_Source extract:_

All this inspired me with invincible dread of a man who, like so many others, thus played me false. To escape his snares I began by politely refusing to see him; then, under various pretexts, I asked him to send back my books and papers, and tried to make him understand my very natural apprehensions. His letters will prove the accuracy of my statements—
1st. “Madame, I have the honour to return you the books relating to the great affair. I will[233] also collect the papers you ask for and this evening you shall receive them in a sealed parcel. I like to take back such important things myself.
“For God’s sake don’t allow yourself to have any doubt of me or my doings. I am doing what is for the best, and for your sole and veritable benefit.
“If I asked to see you for a moment, it was to tell you of a most important matter which has to do with what you were told in Italy—that a French ecclesiastic knew a great secret concerning all this.
“While I write to you, a person in my confidence is taking the necessary steps for discovering what the Duke wishes to do as to the matter about which I wrote to him.
“Rest assured, milady, that God decreed your acquaintance with me, and that you will never find another with a heart so good and large as mine, or so noble a probity.
“But your misfortunes have naturally made you timid and suspicious, and you may feel quite certain that I am too reasonable to take offence. Your most respectful and devoted servant,” etc.
2nd.—“Madame, What I told you in my letter[234] of yesterday rests on the evidence of two persons, of whom one, aged and infirm, and of a timid and nervous disposition, has told me what she knows, and by her explanations has enabled me to explain to myself things which formerly did not sufficiently influence me, for I was the best friend and vindicator of him who knew all.
“The other person, who is still alive, will play no part whatever in all this, so greatly does she dread the vengeance of the Duke of Orleans.
“But I, who do not fear him, promise you that, if we go on acting in unison, I will state and proclaim everything.
“How could you, madame, suppose for one moment that my actions concealed any plot—actions as clear as day?
“After making a thorough examination of your case, I perceived many probabilities, but, unfortunately, not enough proofs; and that is why, as an honourable and kindly man, I advised you to consent to a compromise, supposing your wealthy adversary able to make up his mind to a sacrifice.
“In this way you would have gained an increase of fortune to the benefit of your son, while the[235] Prince, real or supposed, would have retained the votes and the respect of the common people which your Memoirs and the noise of the trial must inevitably have lost for him.
“No, milady, Mme. Fleury and I have not joined in any plot against you; since that wicked Irishwoman wanted the Duke to crush you by his power without giving you anything out of his riches; while what I desire is that if he and you come to some arrangement, he shall make over to you a considerable sum.
“The letter I sent him is surely proof enough of that.

_Material:_
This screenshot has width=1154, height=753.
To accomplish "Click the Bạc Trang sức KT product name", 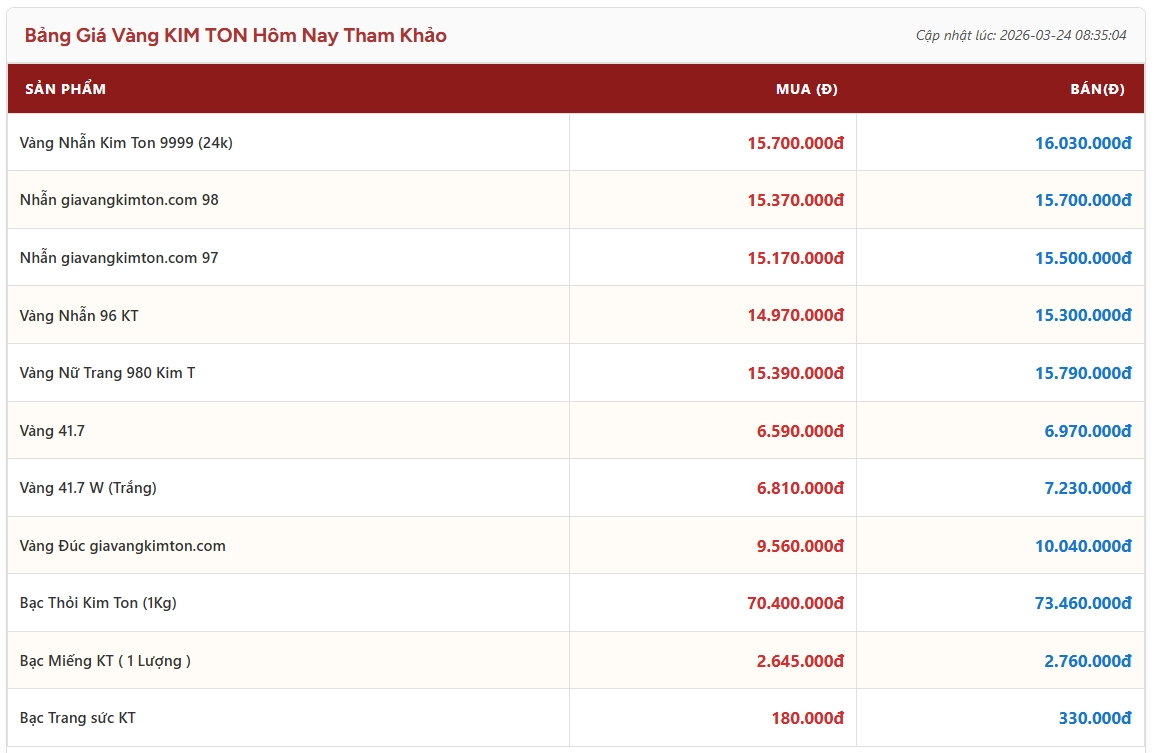I will tap(77, 718).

_Set tasks:_
1. In the letters extract, whose vengeance does the second person dread so greatly?
2. Copy out the passage of the letters extract starting with "All this inspired" and going on through "important things myself.".

_Response list:_
1. The Duke of Orleans.

2.
All this inspired me with invincible dread of a man who, like so many others, thus played me false. To escape his snares I began by politely refusing to see him; then, under various pretexts, I asked him to send back my books and papers, and tried to make him understand my very natural apprehensions. His letters will prove the accuracy of my statements—
1st. “Madame, I have the honour to return you the books relating to the great affair. I will[233] also collect the papers you ask for and this evening you shall receive them in a sealed parcel. I like to take back such important things myself.